This year, the Hall of Fame committee has selected six writers for induction, bringing the total number of inductees to 39. In this special section, you’ll learn about the lives and legacies of these outstanding Kentuckians.

When Ed McClanahan’s novel The Natural Man was released in 1983, author Wendell Berry said, “Others have observed the natural man in the American condition before, but nobody has done it with such good humor. Ed McClanahan’s good humor both sharpens his eye and gentles his vision. I don’t know where else you would find workmanship that is at once so meticulous and so exuberant.”
Most critics of McClanahan’s work collectively agree on the masterful quality of his work.
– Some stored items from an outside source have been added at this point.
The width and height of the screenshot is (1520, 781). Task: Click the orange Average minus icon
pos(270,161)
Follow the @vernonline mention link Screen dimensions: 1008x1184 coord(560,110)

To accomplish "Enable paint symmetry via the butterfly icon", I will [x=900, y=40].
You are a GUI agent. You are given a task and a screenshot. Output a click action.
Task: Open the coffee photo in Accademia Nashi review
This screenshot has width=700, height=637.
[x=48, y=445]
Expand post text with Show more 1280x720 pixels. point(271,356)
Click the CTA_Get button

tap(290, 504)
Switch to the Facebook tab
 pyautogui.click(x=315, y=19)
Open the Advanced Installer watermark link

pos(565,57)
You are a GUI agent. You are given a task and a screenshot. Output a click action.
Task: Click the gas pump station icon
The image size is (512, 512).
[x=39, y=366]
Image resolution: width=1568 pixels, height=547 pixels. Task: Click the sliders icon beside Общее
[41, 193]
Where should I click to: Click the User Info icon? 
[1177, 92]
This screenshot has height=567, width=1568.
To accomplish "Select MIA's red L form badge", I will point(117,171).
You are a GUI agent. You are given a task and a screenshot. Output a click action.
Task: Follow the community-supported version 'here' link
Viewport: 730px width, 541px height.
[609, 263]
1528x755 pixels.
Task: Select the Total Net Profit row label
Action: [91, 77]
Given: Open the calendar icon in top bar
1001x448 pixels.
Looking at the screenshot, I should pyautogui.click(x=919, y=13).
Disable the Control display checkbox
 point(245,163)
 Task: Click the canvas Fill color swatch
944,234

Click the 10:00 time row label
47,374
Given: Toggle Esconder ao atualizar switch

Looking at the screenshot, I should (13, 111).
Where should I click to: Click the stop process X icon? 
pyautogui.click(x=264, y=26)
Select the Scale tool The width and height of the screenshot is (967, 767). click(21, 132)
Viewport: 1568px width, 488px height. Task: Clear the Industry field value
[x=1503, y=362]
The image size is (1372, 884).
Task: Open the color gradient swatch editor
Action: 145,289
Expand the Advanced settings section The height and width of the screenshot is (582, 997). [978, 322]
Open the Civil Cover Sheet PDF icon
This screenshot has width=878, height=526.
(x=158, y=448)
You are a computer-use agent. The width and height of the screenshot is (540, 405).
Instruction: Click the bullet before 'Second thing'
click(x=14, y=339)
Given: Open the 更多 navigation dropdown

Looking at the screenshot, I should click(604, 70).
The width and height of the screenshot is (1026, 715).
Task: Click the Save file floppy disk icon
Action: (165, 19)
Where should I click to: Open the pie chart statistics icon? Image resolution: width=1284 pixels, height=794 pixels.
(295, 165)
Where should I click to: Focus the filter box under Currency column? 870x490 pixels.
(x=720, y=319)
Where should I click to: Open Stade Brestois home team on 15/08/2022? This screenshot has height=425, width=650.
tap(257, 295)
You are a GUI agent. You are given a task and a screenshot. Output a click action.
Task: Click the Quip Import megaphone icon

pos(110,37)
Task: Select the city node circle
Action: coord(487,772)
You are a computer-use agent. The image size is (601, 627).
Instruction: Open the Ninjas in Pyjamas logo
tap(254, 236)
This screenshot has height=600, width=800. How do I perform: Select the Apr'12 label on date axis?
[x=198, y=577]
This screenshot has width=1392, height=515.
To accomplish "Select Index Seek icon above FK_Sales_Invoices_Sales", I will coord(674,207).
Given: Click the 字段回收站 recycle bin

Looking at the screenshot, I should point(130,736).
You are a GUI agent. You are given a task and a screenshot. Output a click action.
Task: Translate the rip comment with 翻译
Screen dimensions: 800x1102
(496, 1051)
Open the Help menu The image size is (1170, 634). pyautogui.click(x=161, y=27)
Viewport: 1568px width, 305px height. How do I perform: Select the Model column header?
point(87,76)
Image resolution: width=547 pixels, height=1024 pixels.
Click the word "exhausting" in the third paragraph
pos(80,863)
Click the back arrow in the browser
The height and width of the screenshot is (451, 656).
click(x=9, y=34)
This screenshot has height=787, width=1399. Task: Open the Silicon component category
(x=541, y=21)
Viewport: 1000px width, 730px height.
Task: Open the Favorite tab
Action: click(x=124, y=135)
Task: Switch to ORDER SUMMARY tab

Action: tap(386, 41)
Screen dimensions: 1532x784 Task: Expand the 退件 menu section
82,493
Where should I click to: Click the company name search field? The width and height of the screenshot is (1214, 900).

He is known for his rollicking, good-naturedly crude humor and creatively extensive vocabulary and has been compared with American humorists such as Mark Twain, John Kennedy Toole and S.J. Perelman.
Kentucky native McClanahan was born in Brooksville, the county seat of Bracken County. He is a graduate of Miami (Ohio) University (bacehelor’s degree, 1955) and the University of Kentucky (master’s degree, 1958). He received a Wallace Stegner Fellowship at Stanford University in 1962 and remained at the university as the E.H. Jones lecturer in creative writing until 1972. While at Stanford, he was nicknamed “Captain Kentucky,” a persona he assumed when he became a member of author Ken Kesey’s infamous band of “Merry Pranksters.” He had various costumes that included a cape (often an American flag), Air Force sunglasses and gold cowboy boots.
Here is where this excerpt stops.